Bientôt une Tour Eiff-elles ?

Par | 14 octobre 2025

NB: Pour ceux qui n’ont pu suivre la première, une seconde conférence-dédicace présentera « Anatomie de la beauté » cette fois, Hôtel de Jarnac 8 rue Monsieur à Paris, le mardi 4 novembre à 19 h, gratuite mais sur réservation à cap-aristee@orange.fr ; à vos agendas !

Le « Nobel des arts », le Praemium Impériale, a distingué en sculpture Marina Abramovic, « grand-mère de la performance »sic. Barbara Butch, DJ, « militante de l’amour » et artiste de la visibilité LGBTQIA+, remarquée lors de la « Cène » de la cérémonie des J.O, est promue directrice artistique de la 25e Nuit Blanche du 6 juin 2026. De nombreuses expositions célèbrent des plasticiennes (1) mais les femmes compositrices de musique ont bien plus de mal à revenir au premier plan que nos Artémisia, Suzanne Valadon ou Berthe Morisot : une peinture occupe l’espace, attire l’œil, tandis qu’une partition est vite oubliée dans un tiroir (2).

Mais comment rendre hommage aux femmes scientifiques oubliées ? Leurs travaux sont, évidemment datés, non actualisables, c’est l’inconvénient de la Science qui périme les recherches. Or sur la Tour Eiffel, dès 1889, figurent 72 noms de scientifiques : des chimistes (Lavoisier,) astronomes (Arago), physicien (Ampère), naturaliste (Cuvier), inventeur de la photographie (Daguerre)… etc mais aucun nom féminin. Pire, les ingénieurs de la Tour ont sans doute utilisé les travaux de la mathématicienne Sophie Germain, une théoricienne de l’élasticité, allégrement oubliée !
***
--- Consignes ---
- a) Citez le passage de l'extrait sur la tour Eiffel qui s'ouvre sur les mots contenant « Par | 14 octobre » et se termine par « vos agendas ! ».
- b) Répondez aux questions suivantes à partir de l'extrait :
(i) Combien de noms de scientifiques figurent sur la tour Eiffel dès 1889 ?
(ii) À quelle date aura lieu la 25e Nuit Blanche ?
(iii) À quelle heure est prévue la conférence-dédicace du mardi 4 novembre ?
- c) Traduisez en anglais la phrase suivante de l'extrait : « Mais comment rendre hommage aux femmes scientifiques oubliées ? »

--- Données fournies ---
***
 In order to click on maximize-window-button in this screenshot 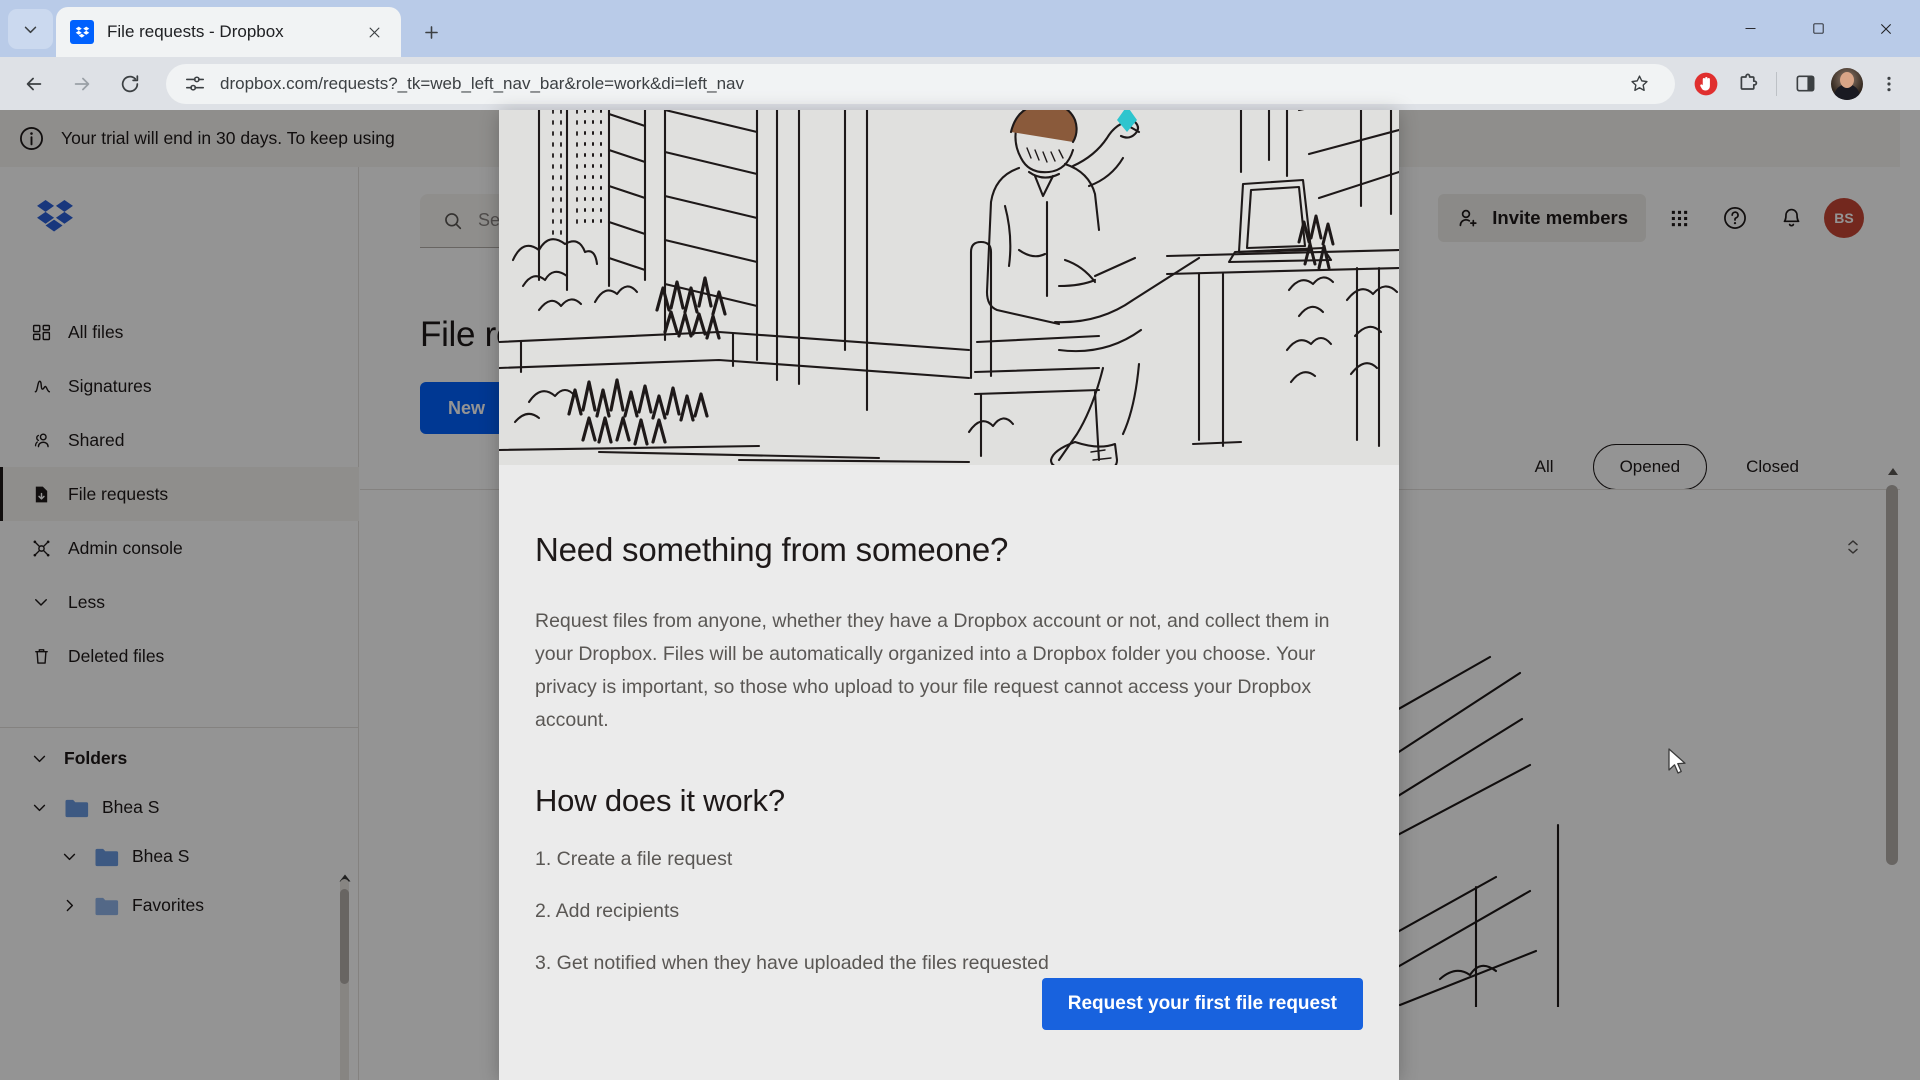, I will do `click(1818, 28)`.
***
--- Résultats de l'exercice ---
- a)
Par | 14 octobre 2025

NB: Pour ceux qui n’ont pu suivre la première, une seconde conférence-dédicace présentera « Anatomie de la beauté » cette fois, Hôtel de Jarnac 8 rue Monsieur à Paris, le mardi 4 novembre à 19 h, gratuite mais sur réservation à cap-aristee@orange.fr ; à vos agendas !

- b)
(i) 72 noms.
(ii) Le 6 juin 2026.
(iii) À 19 h.

- c) But how can we pay tribute to forgotten women scientists?